Memorial of Saint Cecilia, virgin and martyr
(II Maccabees 7:1.20-31; Luke 19:11-28)
One of the greatest achievements of the twentieth century was completed on December 10, 1948. On that day the United Nations overcame cultural and ideological barriers to adopt the Universal Declaration of Human Rights. Of course, the system of rights and responsibilities has not always been honored by its signees. Even the United States for a number of years after the declaration’s passage permitted widespread racial discrimination.

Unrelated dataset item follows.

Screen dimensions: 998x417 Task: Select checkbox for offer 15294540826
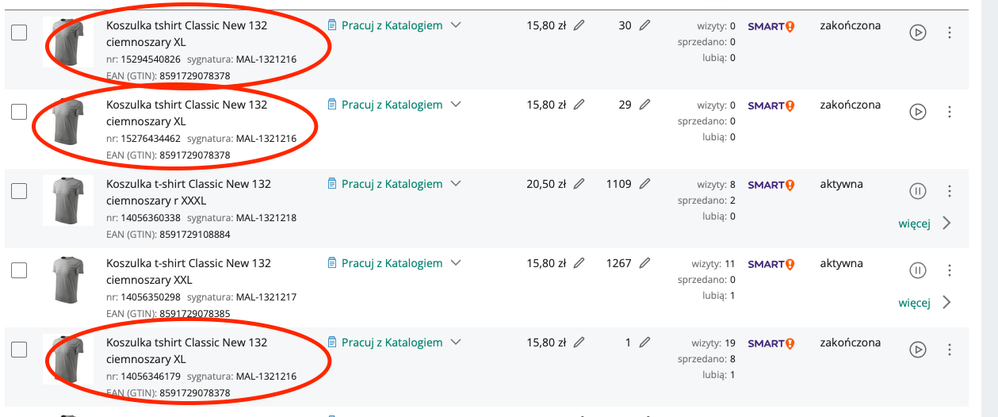[x=19, y=32]
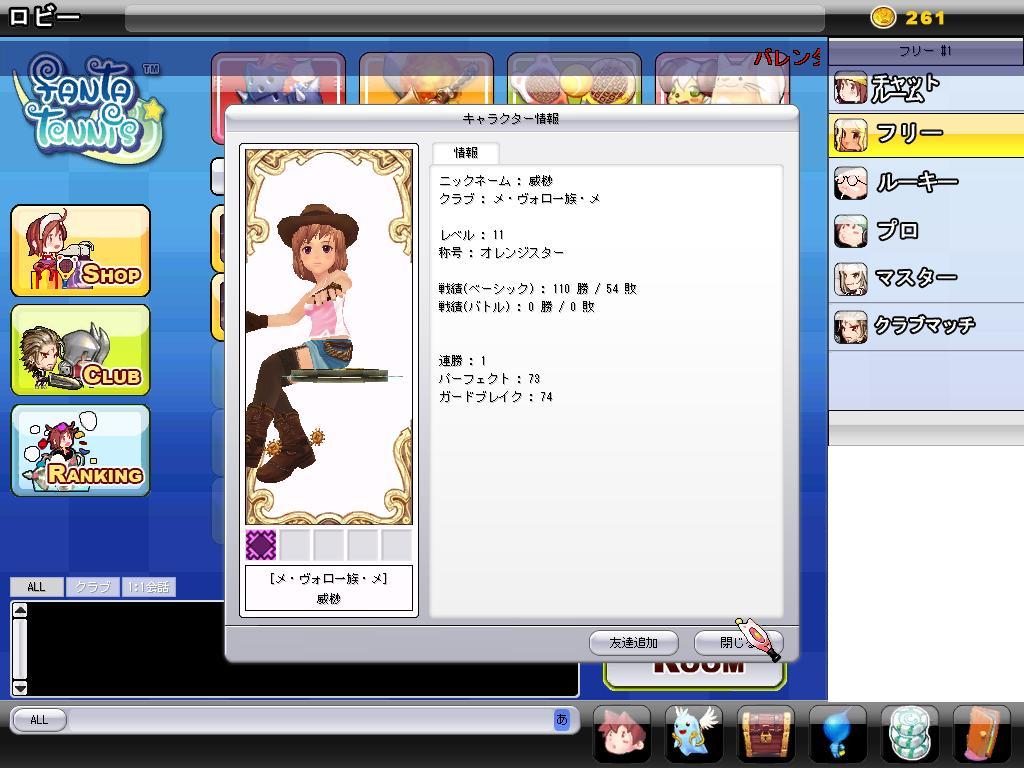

One right at the very core of the freedoms expressed in the Universal Declaration is that of practicing one’s religious beliefs. Taken seriously, religion is not a personal choice much less a whimsical fancy, but the following of one’s conscience where God speaks to the person. It is also constructive of a good society. All religions worthy of the name should guide their adherents to virtue. Where religion is repressed, on the other hand, rebellion follows discontent and disruption of peace.
The pious story in today’s first reading tells of a vicious ruler who tries to suppress the Jewish religion. Evidently many Jews went along with the barbarism, but not all nor, perhaps, even the majority. Those who did buy into the tyranny possibly thought, like many do today, that religion does not matter as long as there is food on one’s table. The mother and her seven sons knew better. Because they believed that violating a commandment of God is worse than death, they willingly accepted the latter. Their sacrifice anticipated that of Jesus who likewise died in obedience to God and that of St. Cecilia, a third century Roman martyr, whom we remember especially today. However, Jesus’ martyrdom was greater in a real sense than all others. Although he lived a completely righteous life according to the tenets of Jewish belief, he suffered not just the outrageous decision of the political regime but the contempt of the religious leaders in his land.